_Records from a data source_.
═══

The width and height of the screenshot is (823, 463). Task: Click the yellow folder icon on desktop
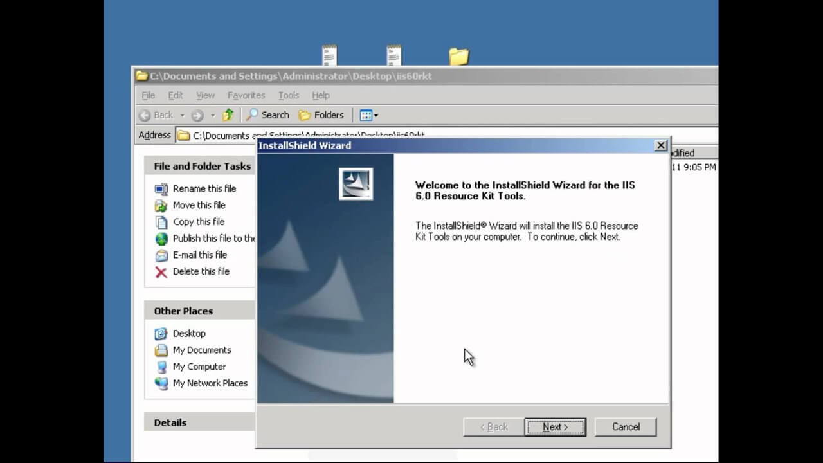click(x=458, y=57)
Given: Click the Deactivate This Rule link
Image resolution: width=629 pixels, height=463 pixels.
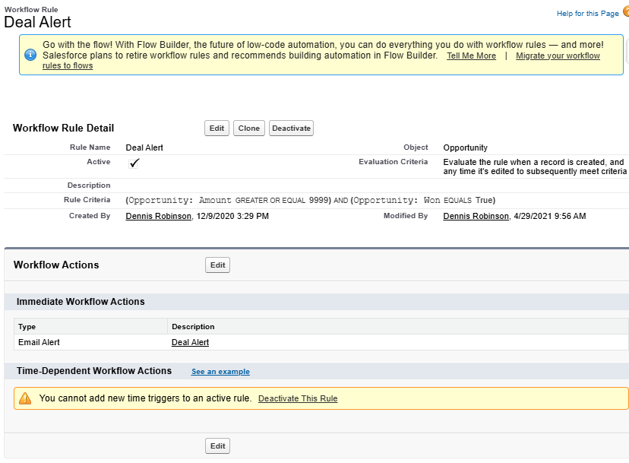Looking at the screenshot, I should (297, 398).

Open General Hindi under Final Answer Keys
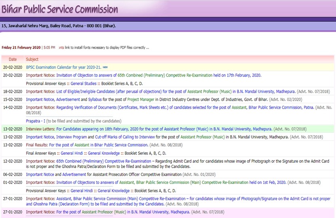point(72,153)
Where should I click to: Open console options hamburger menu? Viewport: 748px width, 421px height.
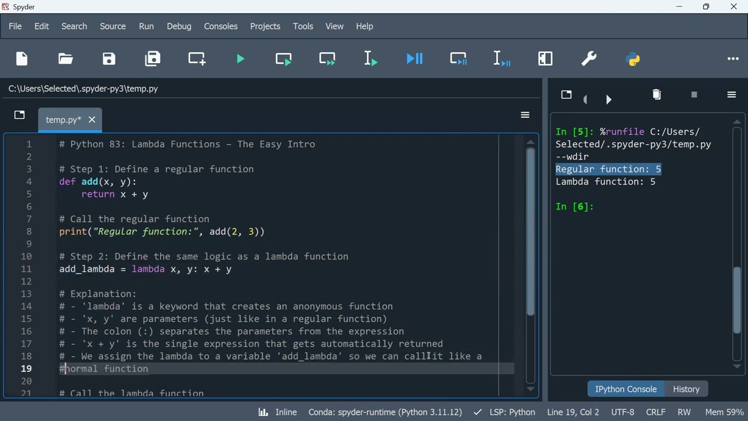(x=731, y=95)
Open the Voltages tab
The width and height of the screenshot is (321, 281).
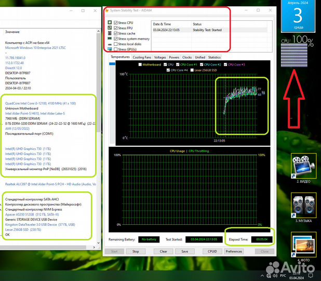(160, 57)
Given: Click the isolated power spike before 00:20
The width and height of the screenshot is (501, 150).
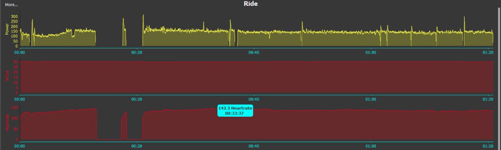Looking at the screenshot, I should point(124,32).
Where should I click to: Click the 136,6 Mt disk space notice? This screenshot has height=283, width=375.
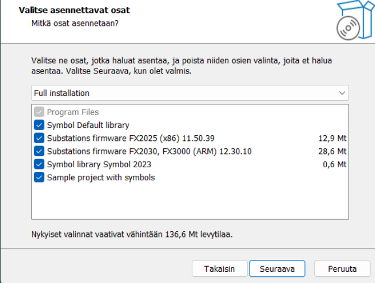[132, 234]
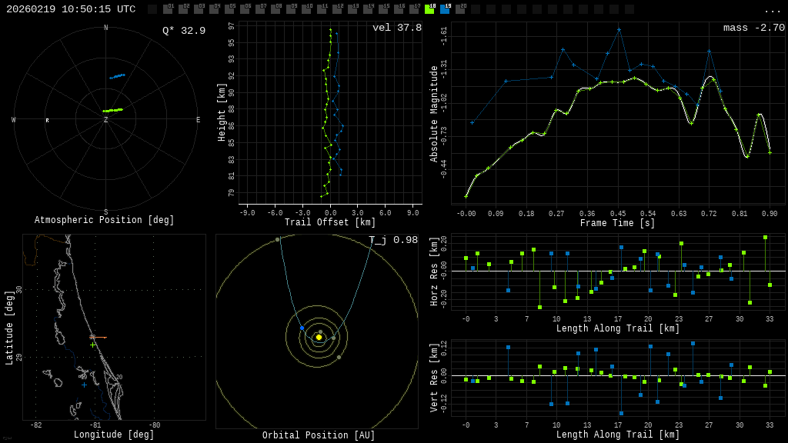Select the green station 18 indicator box
Viewport: 788px width, 443px height.
pos(429,9)
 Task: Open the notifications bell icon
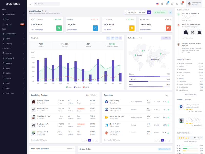pyautogui.click(x=182, y=4)
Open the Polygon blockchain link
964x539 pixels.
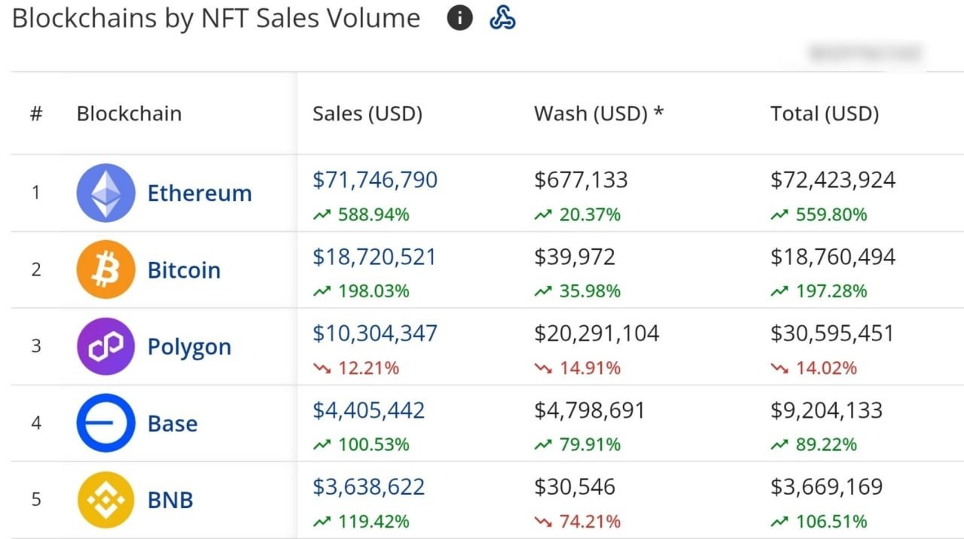tap(189, 347)
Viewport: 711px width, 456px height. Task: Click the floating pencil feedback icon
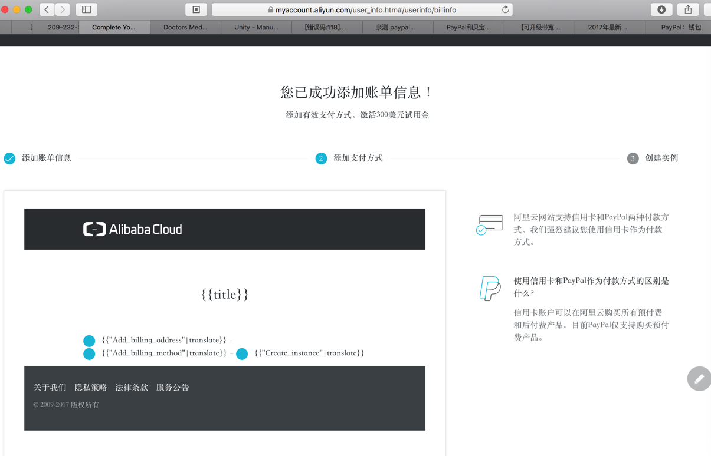[x=699, y=379]
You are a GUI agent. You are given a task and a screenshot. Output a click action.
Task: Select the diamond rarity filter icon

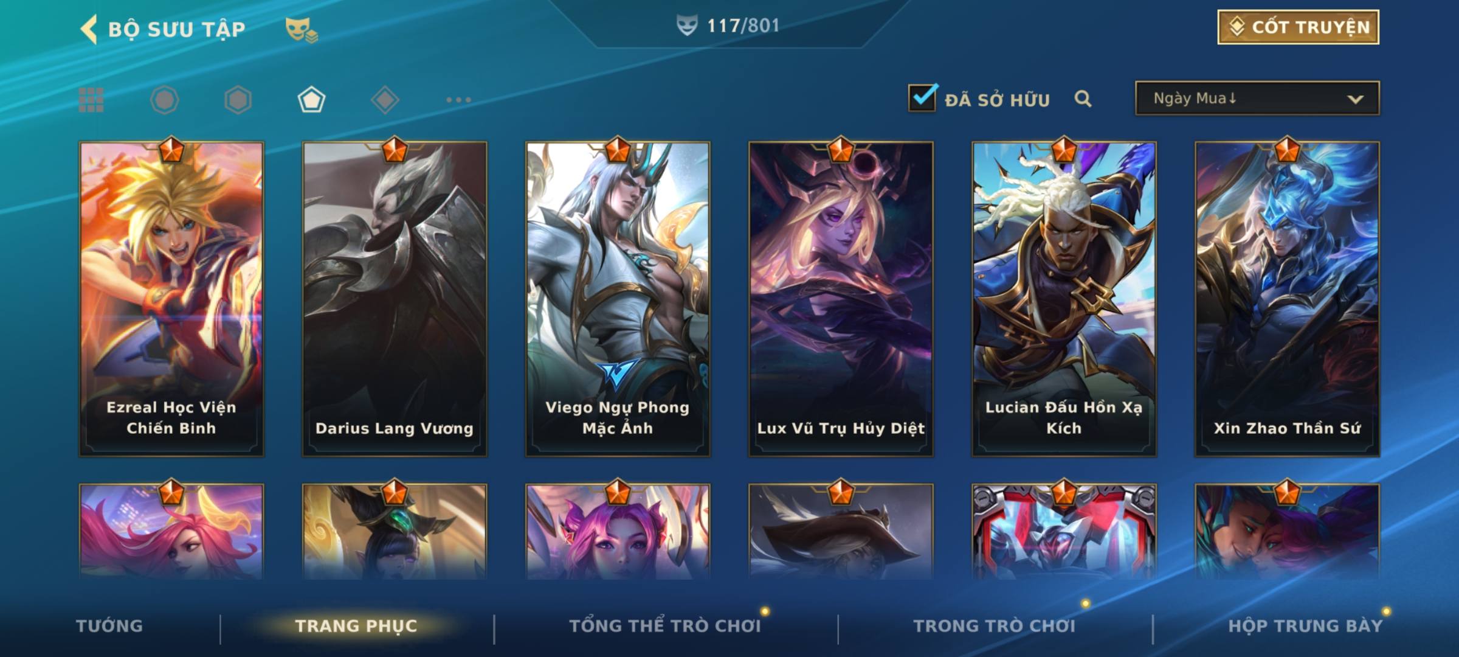[x=385, y=100]
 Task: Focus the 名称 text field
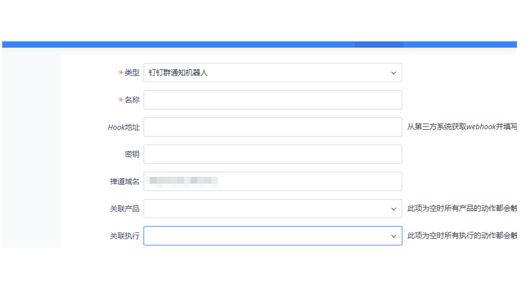(273, 100)
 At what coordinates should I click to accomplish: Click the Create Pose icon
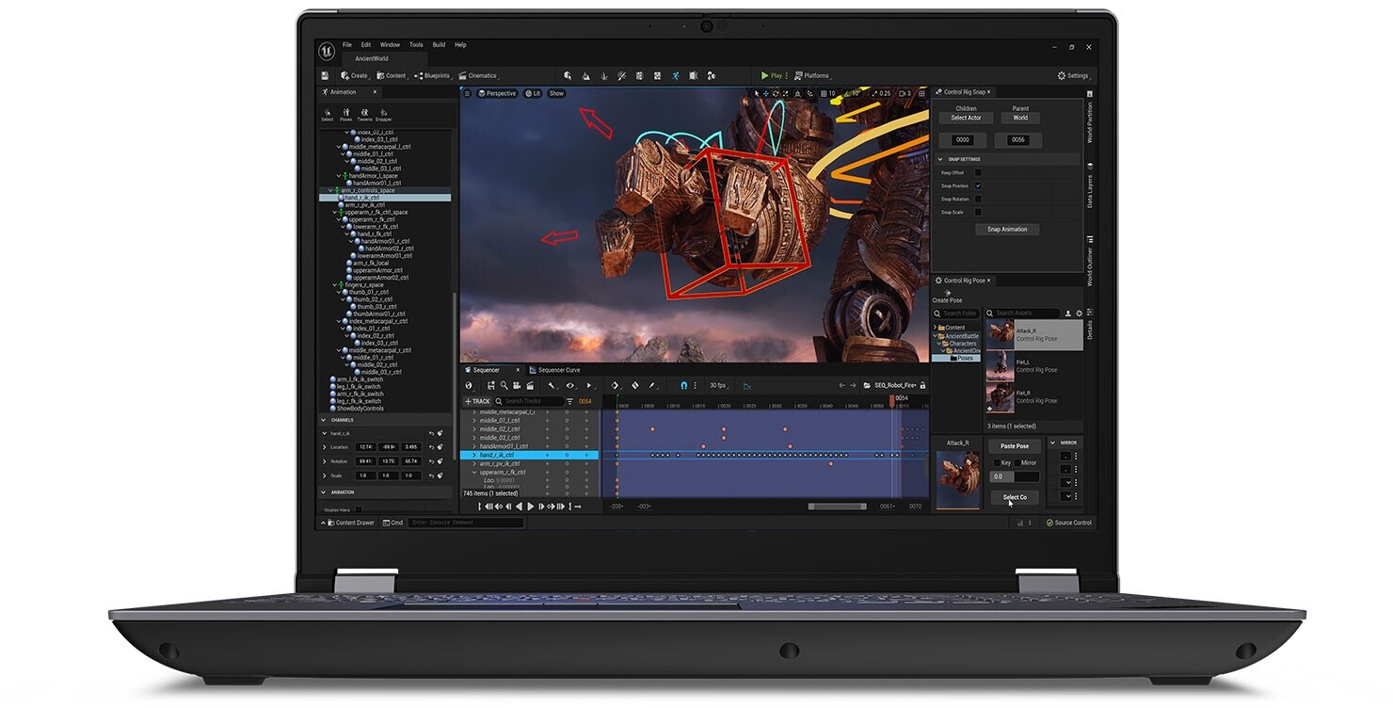point(947,293)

═══

_Task brief_.
What belongs in the answer is each line of the data that has the word "link".

_Solved exercise_.
Given: Click the Deactivate This Rule link
Open the Polygon blockchain link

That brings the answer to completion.